Bizarrerie urbaine qui n'étonne personne. Particularité locale, même si la chose est sans doute observable dans d'autres villes.
Ma ville est une ville étrange aux façades aveugles, aux fenêtres murées. Difficile de dire précisément quand la chose s'est produite. On raconte que celà remonte à une époque où l'impôt se calculait au nombre de fenêtres en façade.
Bien sûr, si l'on marche la tête scotchée sur son iPhone ou si on essémise ou textoïse tête basse à grandes enjambées, on ne remarque rien. Il faut pour observer vraiment l'incongruité façadière lever la tête de temps à autre et ne pas vivre uniquement les yeux baissés.
Il semble que ce soir juste après la Révolution, au moment du Directoire, que cet impôt portant sur le nombre et la taille des portes et des fenêtres aurait été décidé. Seuls les propriétaires étaient concernés et les plus riches payaient le plus. Ce qui n'avait rien de choquant. Cette forme d'imposition subsistera jusqu'au milieu des années vingt.
Plus les maisons sont grandes, plus elles ont de fenêtres, et plus leur propriétaire doit payer.
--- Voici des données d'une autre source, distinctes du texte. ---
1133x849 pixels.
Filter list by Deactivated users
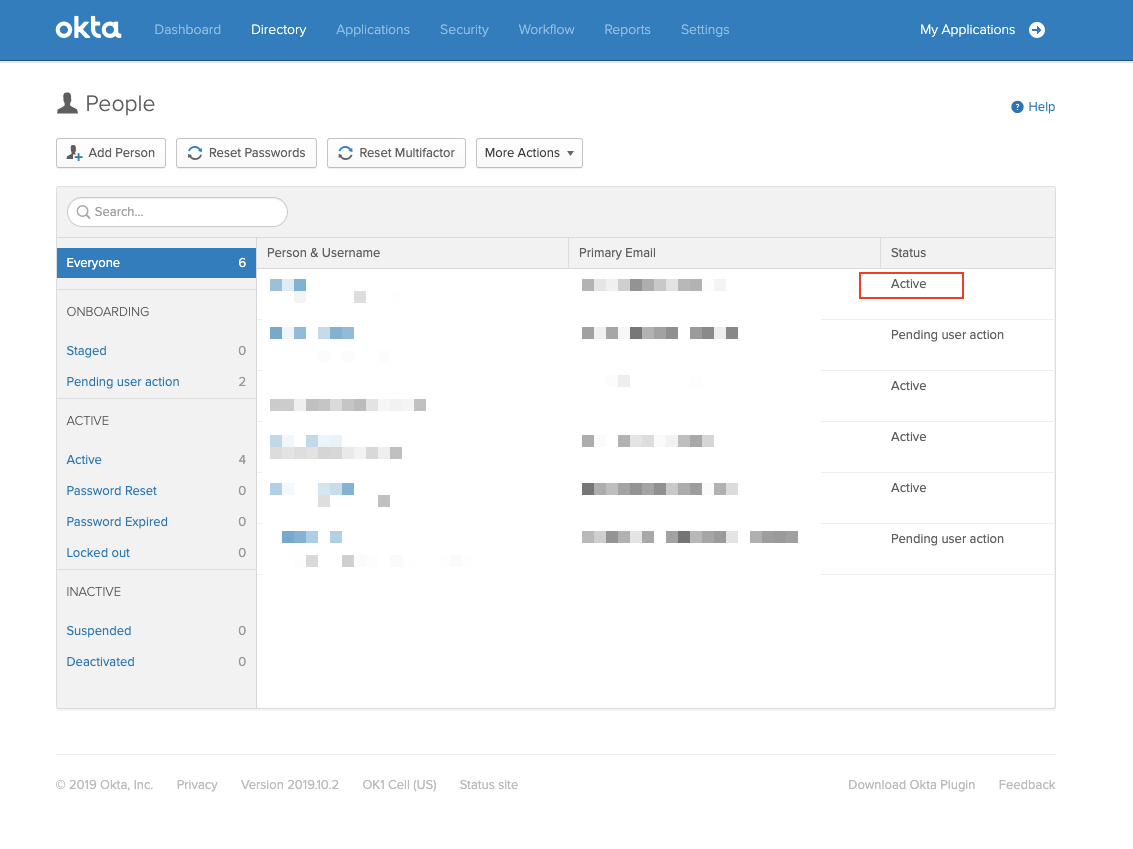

De fait, les maisons d'angle se voient doublement imposées par rapport aux maisons qui n'ont qu'une façade côté rue. Faire murer un nombre important de fenêtres, c'était alléger d'autant l'impôt. La décision de murer l'espace de toutes les fenêtres en trop ou estimées inutiles fut donc prise et menée à bien par des propriétaires astucieux. Mêmes briques et même technique de jointoiement.
Aujourd'hui, trace archéologique de ces évasions fiscales légales, seul l'emplacement de la fenêtre se visualise mais la fenêtre a fait sa valise.
L'astuce architecturale étant désormais caduque, je me demande si je verrai un jour des maçons et des vitriers ressusciter et réouvrir ces fenêtres closes.
A moins que la solution la moins onéreuse - et la plus joyeuse -, ce ne soit aujourd'hui le recours aux spécialistes du trompe-l'œil. Avis aux artistes et aux... financeurs.